··· Extract ···

| Team (Wins) | Managers | Season |
| Yomiuri Giants (4) | Shigeo Nagashima | 78–57 (.578), 8 GA |
| Fukuoka Daiei Hawks (2) | Sadaharu Oh | 73–60–2 (.549), 2½ GA |
- Dates: October 21–28
- MVP: Hideki Matsui (Yomiuri)
- FSA: Kenji Jojima (Fukuoka)

Broadcast
- Television: NTV (Games 1, 2, 4, 6), TNC and Fuji TV (Game 3), RKB (Game 5)

= 2000 Japan Series =

The 2000 Japan Series was the championship series of Nippon Professional Baseball (NPB) for the season. The 51st edition of the Series, it was a best-of-seven playoff that matched the Central League champion Yomiuri Giants against the Pacific League champion Fukuoka Daiei Hawks. With the Hawks trying to win their second consecutive championship, the press dubbed it the "ON Series" because of the managers on both sides: Sadaharu Oh for the Hawks and Shigeo Nagashima for the Giants; the two were teammates in the 1960s and 1970s, and their combined hitting prowess gave them the nickname, "O-N Cannon." The Giants won the Series in six games for their first championship in six years.

A conference that was being held at the Fukuoka Dome by the Japan Neurosurgery Society for two days in October came to haunt the Hawks and the league when they ended up winning the league pennant. As a result of having October 24 and October 25 booked, NPB instituted a special format for the series that eliminated the usual travel day between Game 3-Game 4 and Game 5-Game 6. A potential Game 7 would've been played on October 29 as the fourth consecutive game played between the two teams in four days. The Hawks were later subject to a 30 million yen fine.

==Background==
===Fukuoka Daiei Hawks===
The defending Japan Series Champions were largely the same team that had taken the field in 1999, with one major exception: left-handed starter Kimiyasu Kudoh had departed as a free agent over the winter and signed with the Giants. The core of the team was still intact, with Kenji Johjima anchoring a strong lineup that also featured stars Nobuhiko Matsunaka and Hiroki Kokubo. Pitching-wise, the Hawks saw the big-stage debut of future right-handed ace Kazumi Saitoh, who would make three appearances in relief without giving up a run.

··· Information supplied ···

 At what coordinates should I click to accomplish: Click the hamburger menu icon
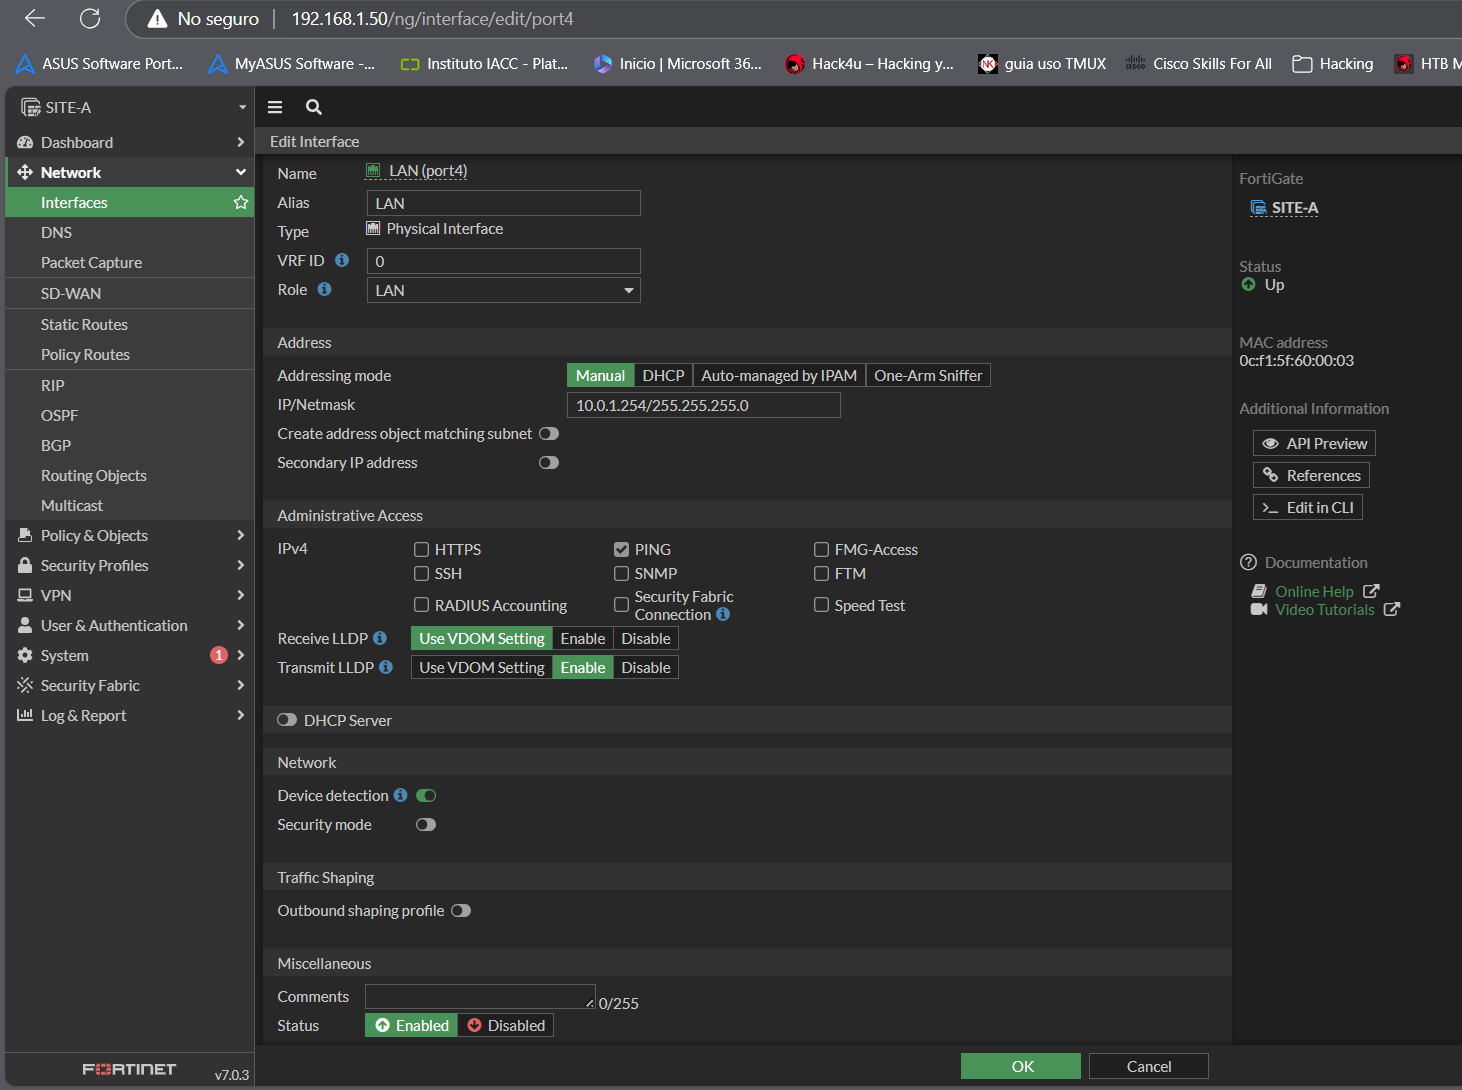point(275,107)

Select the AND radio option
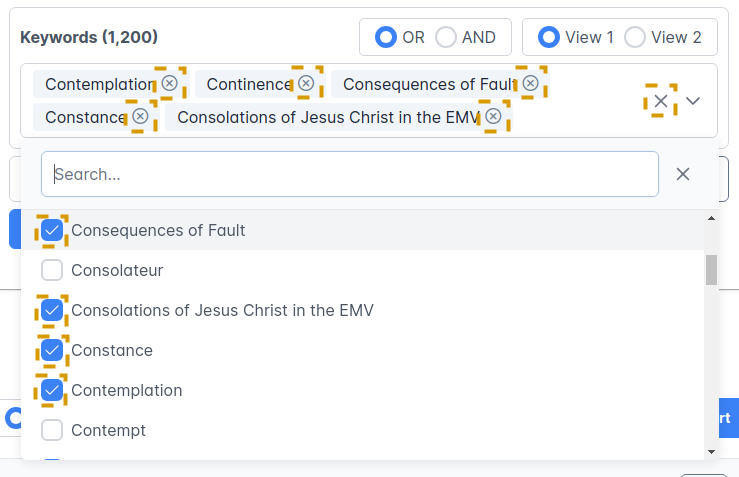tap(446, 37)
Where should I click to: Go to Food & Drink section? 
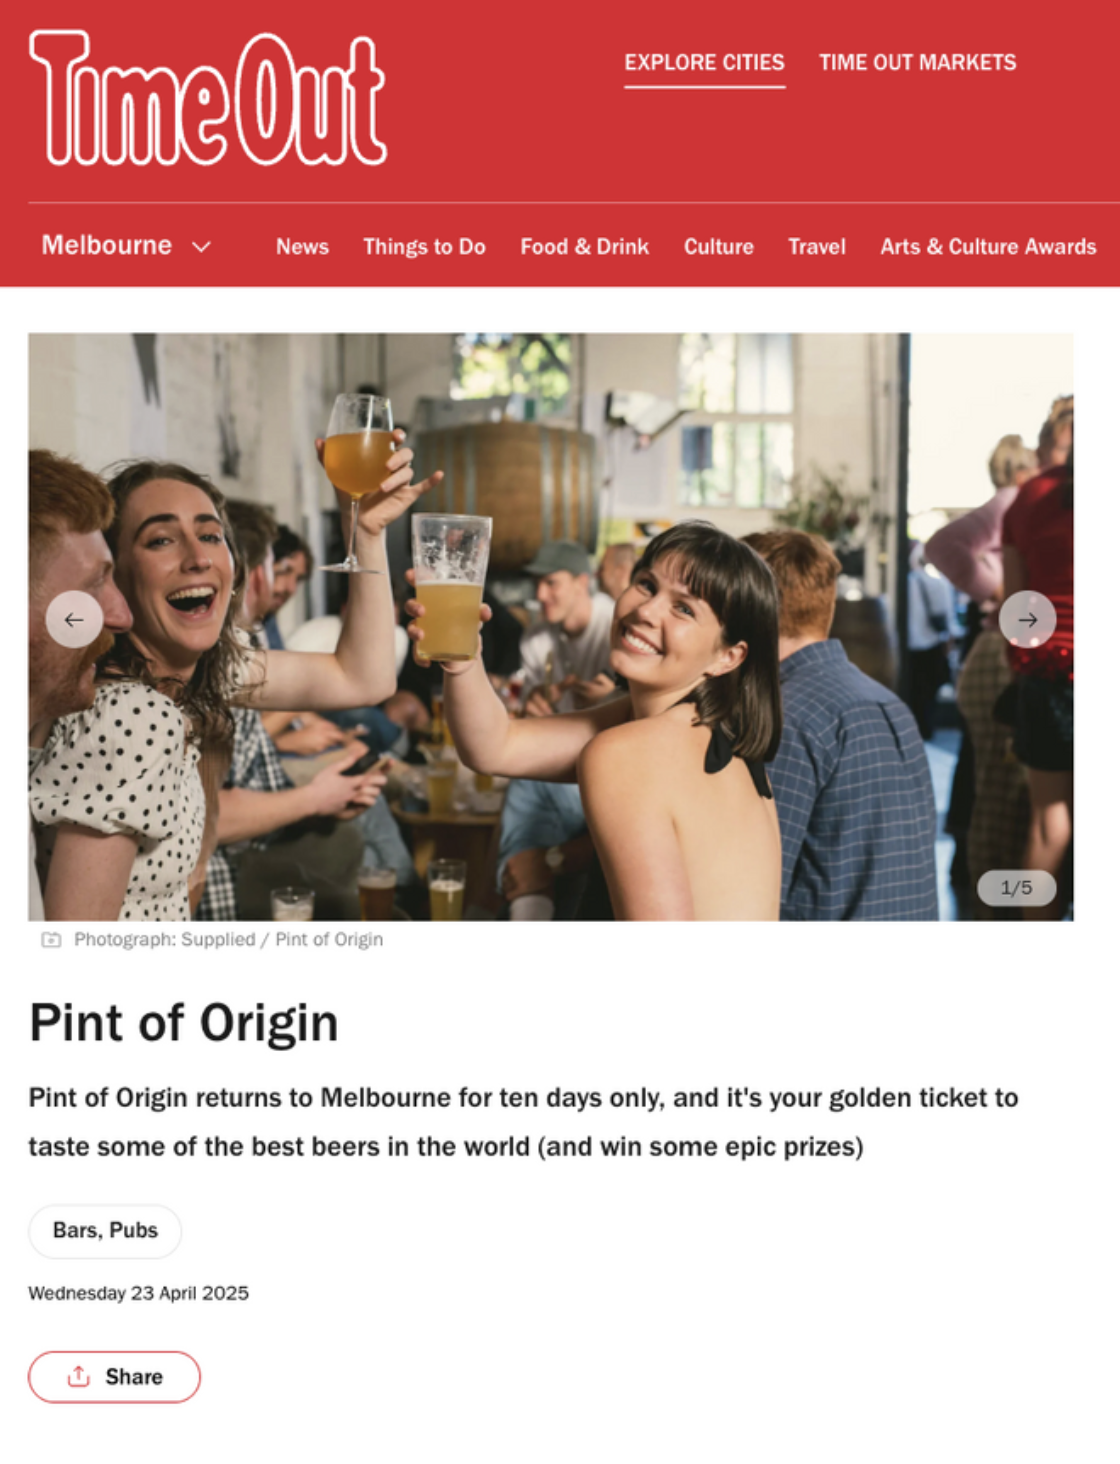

···

* Requests
1 > According to the 2000 Japan Series text, how large a fine were the Hawks later given?
2 > Pick up the 2000 Japan Series text after its last sentence and keep writing.

* Answer list
1 > 30 million yen.

2 >
===Yomiuri Giants===
For the first time in four years, the Giants had reached the Japan Series. They had not won the series since 1994, when they faced the Seibu Lions. A lot had changed in the six years since they had won, but the plethora of stars that they had been building since the mid-1990s was finally enough to get back to the Japan Series. Yomiuri had a powerful middle of the order between aging slugger Kazuhiro Kiyohara and Hideki Matsui. The pitching staff featured established stars such as Kudoh and Hiromi Makihara.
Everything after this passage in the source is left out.